Artificial Intelligence Curriculum for Primary and Secondary Schools
A little cat has gone missing, so Hoo and Ray set off on an adventure to find her! They discover a vast maze of tunnels beneath the city — and learn where all the missing socks end up. But how can they find their way through the labyrinth? Is it better to use the left-hand rule or follow a trail of breadcrumbs? One thing is clear — robots, just like humans, don’t only learn from examples, but also from experience.

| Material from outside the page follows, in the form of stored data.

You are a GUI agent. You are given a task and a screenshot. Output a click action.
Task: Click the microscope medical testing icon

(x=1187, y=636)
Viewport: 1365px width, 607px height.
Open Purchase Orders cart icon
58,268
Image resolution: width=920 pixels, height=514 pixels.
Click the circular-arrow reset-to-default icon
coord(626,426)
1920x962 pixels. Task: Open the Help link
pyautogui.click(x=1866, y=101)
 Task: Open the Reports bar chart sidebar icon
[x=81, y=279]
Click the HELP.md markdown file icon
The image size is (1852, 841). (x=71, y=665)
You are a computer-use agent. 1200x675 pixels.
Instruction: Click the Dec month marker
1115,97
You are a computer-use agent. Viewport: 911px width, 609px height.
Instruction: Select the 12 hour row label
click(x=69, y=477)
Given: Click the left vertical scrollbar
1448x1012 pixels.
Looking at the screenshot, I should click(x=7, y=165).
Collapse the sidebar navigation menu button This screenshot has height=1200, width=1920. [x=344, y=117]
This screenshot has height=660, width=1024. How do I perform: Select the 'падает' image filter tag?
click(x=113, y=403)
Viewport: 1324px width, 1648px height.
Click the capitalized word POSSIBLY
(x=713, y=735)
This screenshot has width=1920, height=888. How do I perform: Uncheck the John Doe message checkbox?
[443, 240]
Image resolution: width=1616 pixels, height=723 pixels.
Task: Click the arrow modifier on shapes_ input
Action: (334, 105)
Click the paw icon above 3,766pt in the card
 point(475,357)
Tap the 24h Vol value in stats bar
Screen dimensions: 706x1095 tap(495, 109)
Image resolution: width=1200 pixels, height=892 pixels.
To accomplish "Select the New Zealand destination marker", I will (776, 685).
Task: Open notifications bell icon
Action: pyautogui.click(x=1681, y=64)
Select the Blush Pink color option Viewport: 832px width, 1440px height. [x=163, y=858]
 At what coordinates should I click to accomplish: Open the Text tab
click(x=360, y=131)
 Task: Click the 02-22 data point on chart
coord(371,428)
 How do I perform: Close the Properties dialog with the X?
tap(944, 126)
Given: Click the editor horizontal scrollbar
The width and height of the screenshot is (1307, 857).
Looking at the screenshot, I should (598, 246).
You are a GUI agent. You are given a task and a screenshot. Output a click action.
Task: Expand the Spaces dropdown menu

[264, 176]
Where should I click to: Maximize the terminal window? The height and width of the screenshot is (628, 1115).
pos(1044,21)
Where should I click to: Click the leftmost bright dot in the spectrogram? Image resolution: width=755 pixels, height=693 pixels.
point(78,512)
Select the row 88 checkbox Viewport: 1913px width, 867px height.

The lesson begins with a story in which the robots Hoo and Ray enter an underground maze to search for a lost cat named Kitty. Children reflect on how the robots could find their way out, and the teacher leads a discussion about different strategies they could use – such as the left-hand rule, backtracking, or marking the path. This is followed by a hands-on activity, where students navigate a maze on a worksheet, collecting socks and trying to avoid sock-loving mice. During this activity, they experience the principles of learning from experience (trial-and-error methods). The teacher then explains that AI learns in a similar way – by repeating a task, receiving feedback, and improving its strategy. Students watch a video showing AI agents gradually improving their performance, and discuss how machines learn by being rewarded for successful steps. The lesson concludes with a reflection, where students share their strategies and talk about how robots might apply learned experience to new situations. If there’s time left, they try playing the game Hexapawn, which demonstrates how learning from experience works.
Children aged 8-11, 45—90 minutes.
Teacher: Projection equipment and presentation materials. Students: Writing supplies, worksheets.
Machine learning from experience (reinforcement learning).
Machines, just like humans, can learn from experience. They use trial and error to repeatedly test and discover the best solution for a given task.
Understanding the principle of reinforcement learning is an important part of the machine learning puzzle.
In their own words, students will describe a specific strategy that led them to success in solving the problem.
Facilitating Learners' Digital Competence.
Applying: Students apply maze-navigation strategies and trial-and-error to solve the problem.
Analyzing: They analyze the success of various strategies and identify the reasons behind their effectiveness or ineffectiveness.
Evaluating: They assess the pros and cons of the strategies used and reflect on the experience gained.
3-A-I Nature of Learning (Humans vs. machines).
3-A-VI Nature of Learning (Learning from experience).